Was Twitter’s decision to suspend Donald Trump’s account in the wake of the riots the right decision? This is the question at the forefront of everyone’s mind.
The Liberal MP for Wentworth, Dave Sharma, said that it was the “right decision on the facts.” I would definitely agree but as he then points out, there is a deeper, unresolved issue of principle behind this all.
It ought to be deeply unsettling that a private corporation has the ability to muzzle and effectively silence an elected official. Trump supporter or not, anyone with a healthy respect for the way liberal democracies work ought to be concerned at this new situation.
It is now not far-fetched to imagine a situation where big tech companies, wielding immense power over what is effectively the new public square, pick and choose who they silence, under the cloak of codes of conduct and user agreements, in order to achieve political ends. We must not forget that these are unelected and unaccountable executives making decisions that have a profound impact on the conversations that shape civic life.

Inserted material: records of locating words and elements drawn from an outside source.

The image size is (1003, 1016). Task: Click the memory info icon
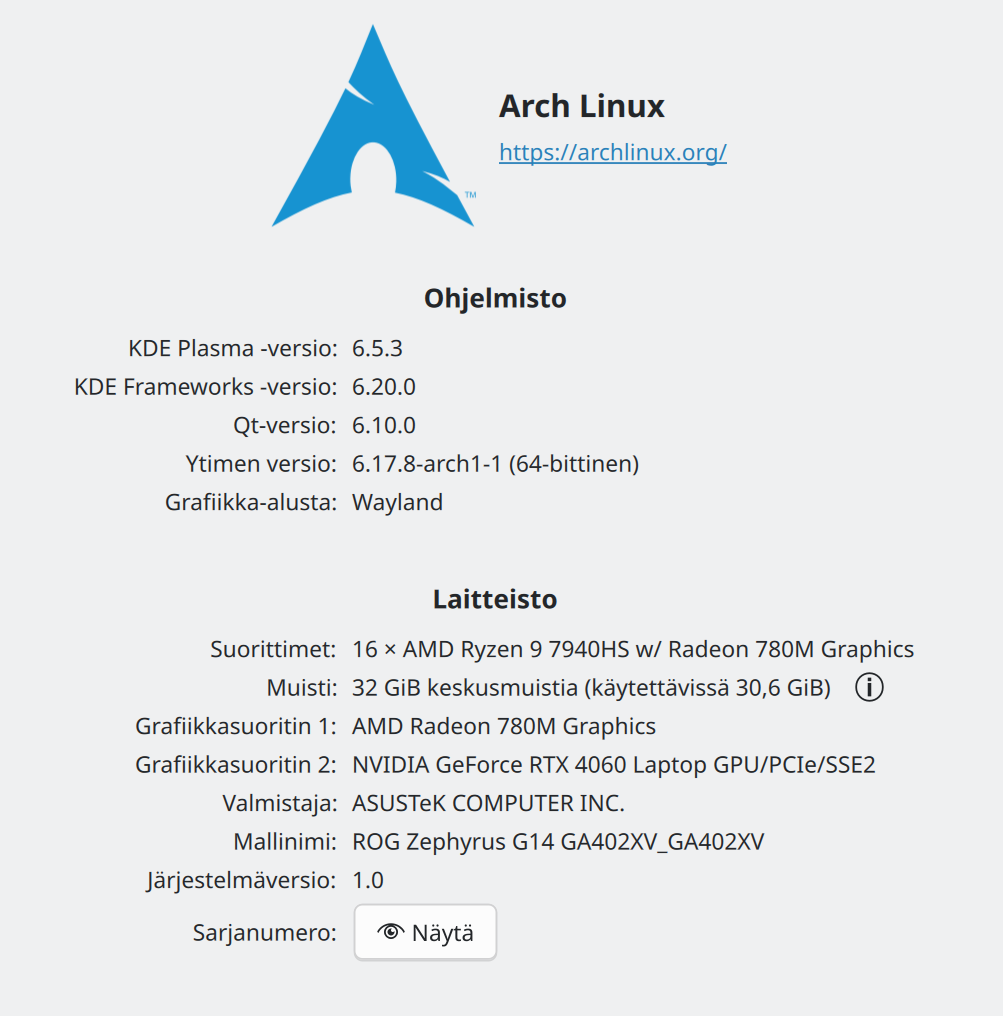[870, 688]
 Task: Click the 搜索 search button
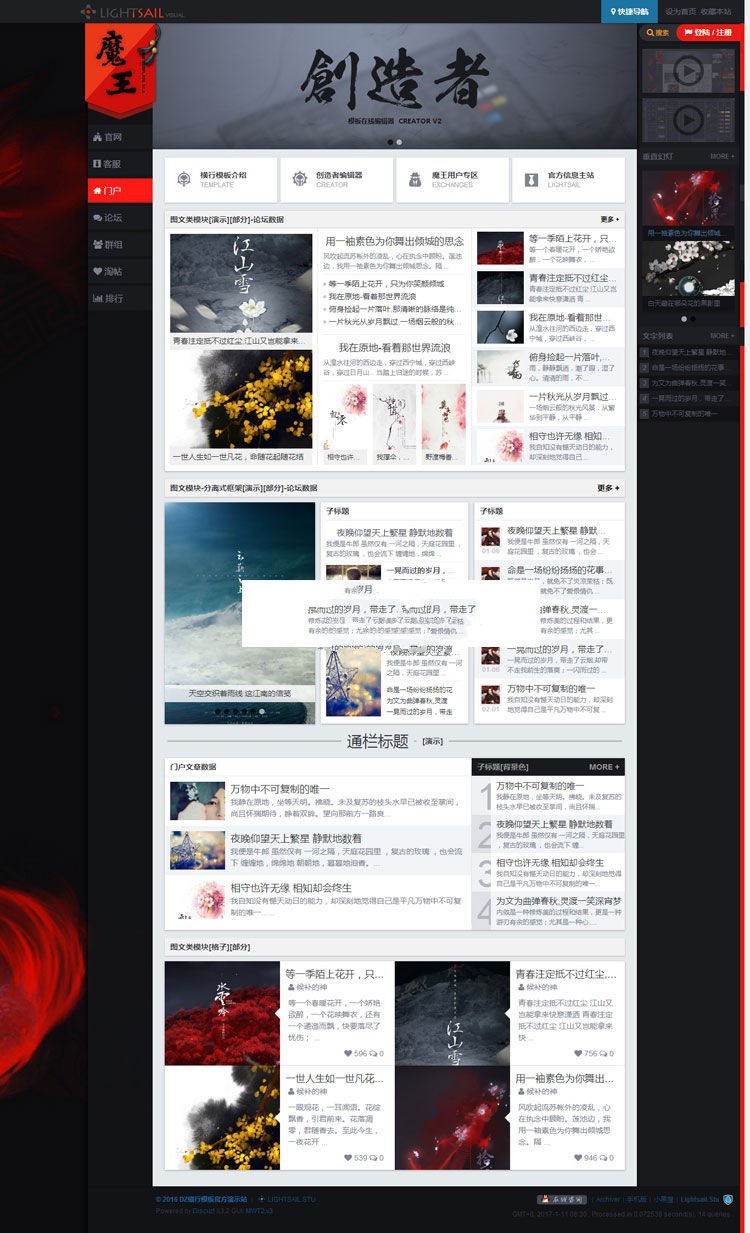coord(657,33)
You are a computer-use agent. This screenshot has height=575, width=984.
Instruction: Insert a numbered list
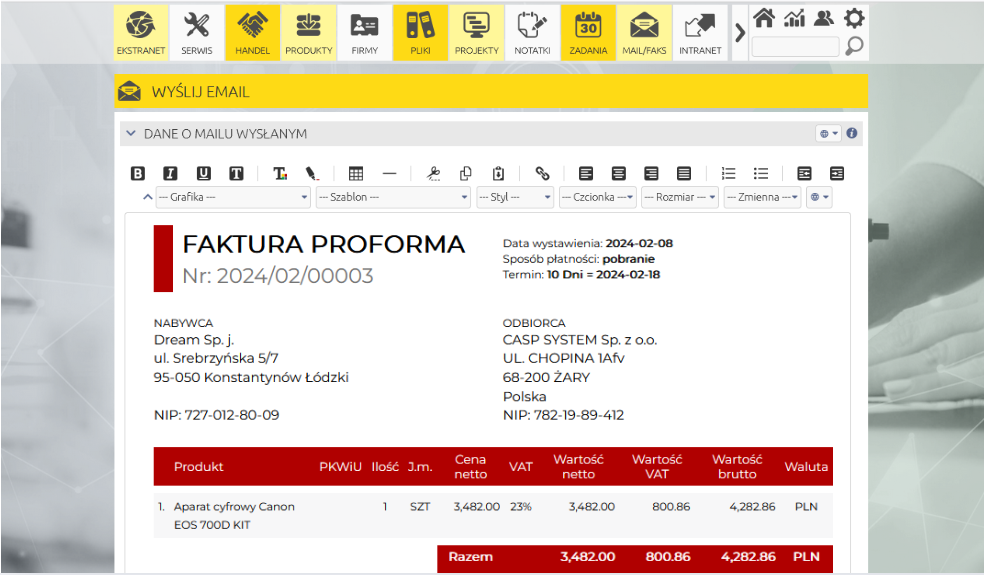pos(729,173)
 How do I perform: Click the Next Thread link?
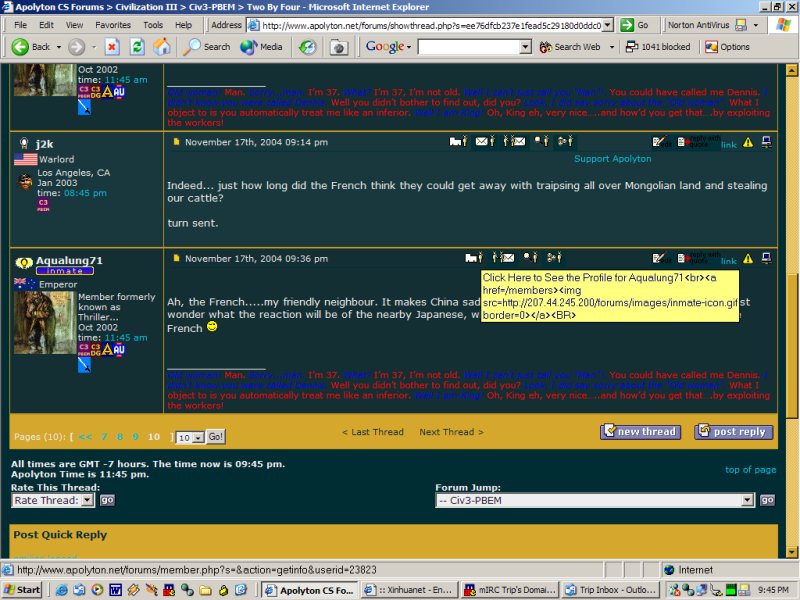coord(451,432)
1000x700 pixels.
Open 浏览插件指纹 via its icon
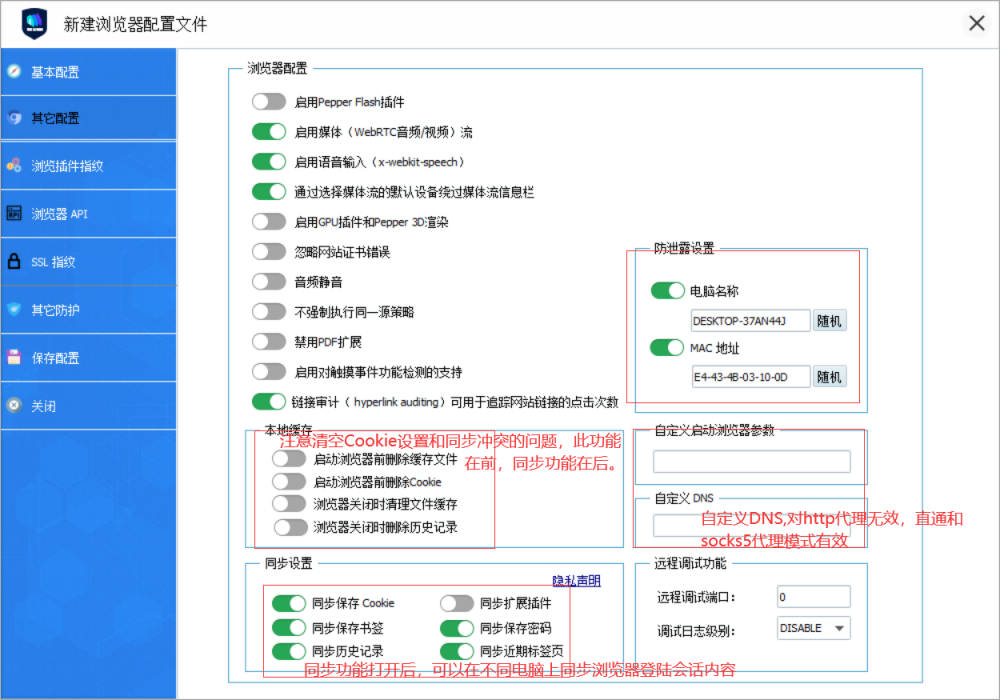(14, 166)
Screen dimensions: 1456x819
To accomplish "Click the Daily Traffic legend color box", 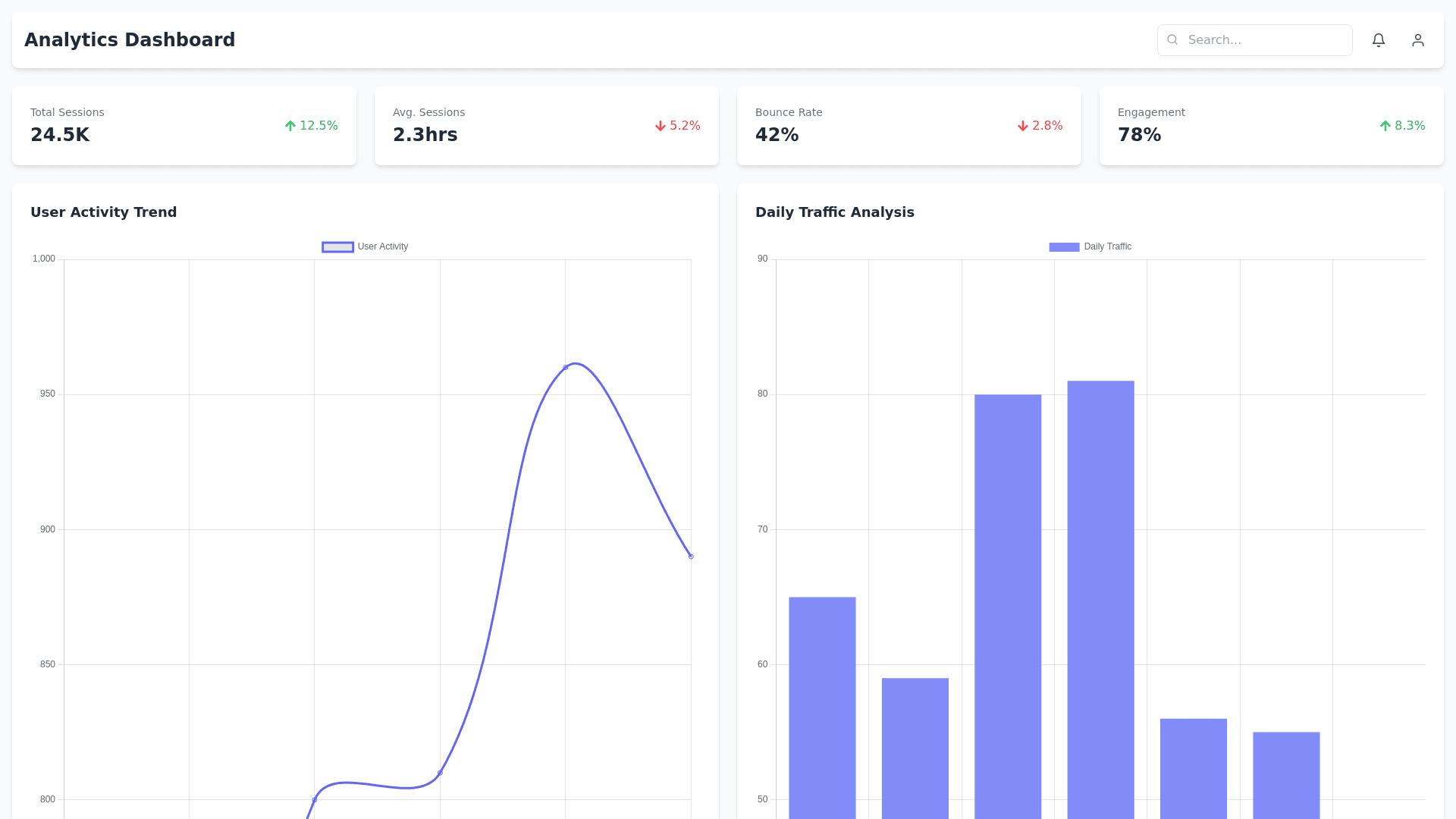I will coord(1064,247).

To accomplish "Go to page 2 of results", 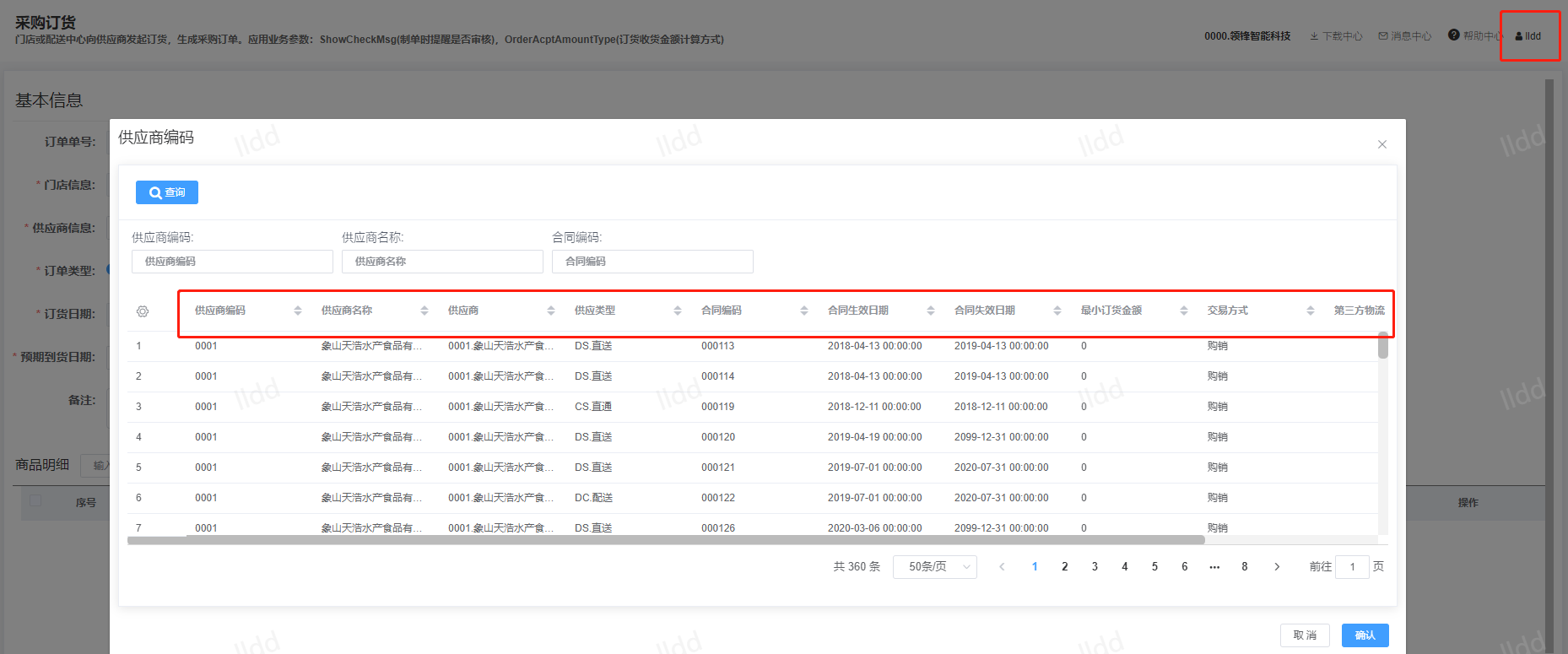I will 1065,567.
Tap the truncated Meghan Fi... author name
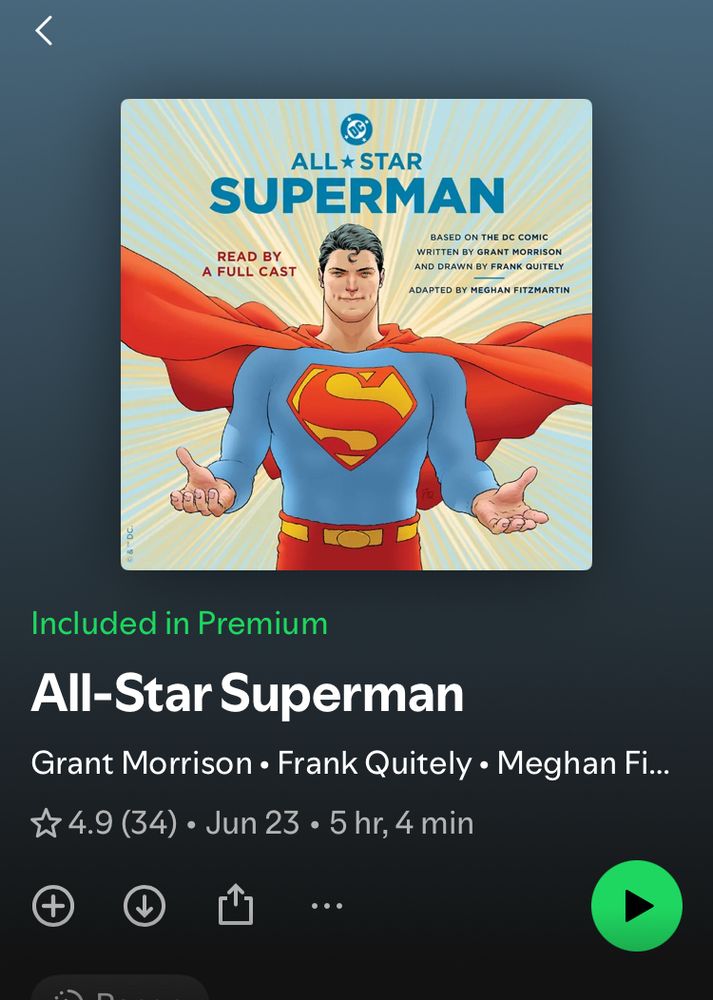713x1000 pixels. 584,763
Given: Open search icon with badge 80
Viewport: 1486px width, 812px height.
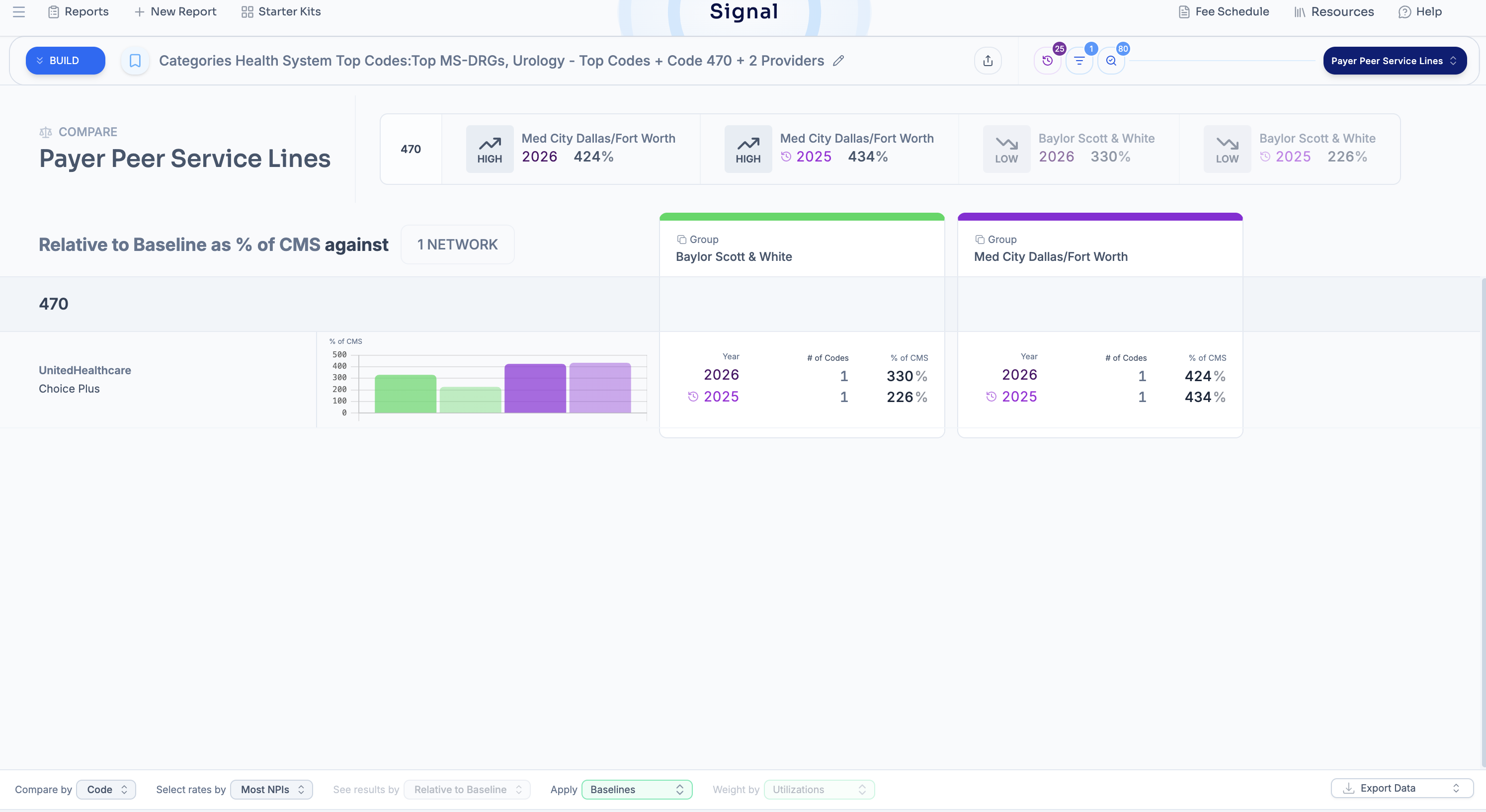Looking at the screenshot, I should (1111, 61).
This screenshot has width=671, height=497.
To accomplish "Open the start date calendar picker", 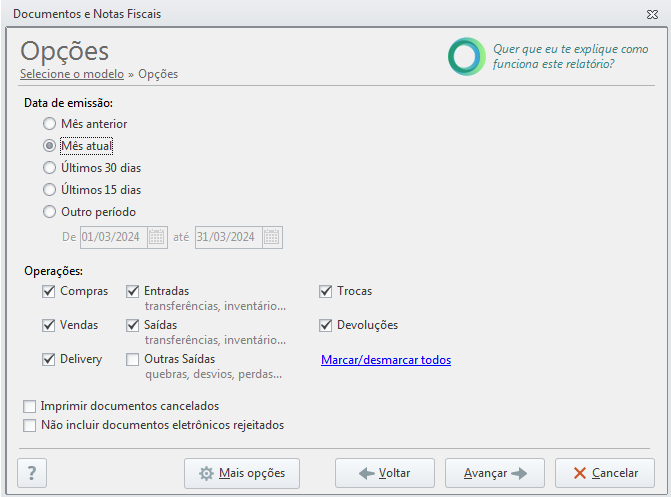I will click(x=157, y=237).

Indeed, to highlight the absurdity of it all, one only needs to look at the incongruous situation of Donald Trump being muted while the Iranian Ayatollah is left to tweet freely.
The move by Twitter, while the right one on the facts, has at the same time, I suspect, fed into a narrative of Trump as a sort of martyr for the fringe-right. This only further energises his base and fits into their worldview of a fight to the death between them and the political-media-establishment elite. On a practical level, the fringe-right has fled to alternative platforms like Parler and Gab making future suspensions by Facebook or Twitter redundant.
So, what can be done? I think that a good starting point would be to look at holding social media executives accountable to legislated standards by requiring them to not censor political communication on their platforms, as a general principle.
Exceptions to this rule should be provided and adequately defined by the legislature, in consultation with the industry among others, to ensure that instances of incitement are appropriately dealt with to protect public safety.
The onus should be on social media executives to show that the situation where they purport to suspend someone is indeed within the exceptions as defined by the legislature so as not to give executives free rein. I think that this reform would reflect the importance of free political expression, while sensibly providing for exigencies.
On the one hand, the articulation of the regulation of what are still private enterprises does somewhat stick in the throat. However, the fact that Facebook and Twitter by their very nature have become the new ‘town-square’ where citizens come together to exchange opinions and gather information warrants taking a different view to them than merely a private corporation that we ought to leave be. Indeed, elections are increasingly won or lost based on what plays out on Facebook and Twitter feeds.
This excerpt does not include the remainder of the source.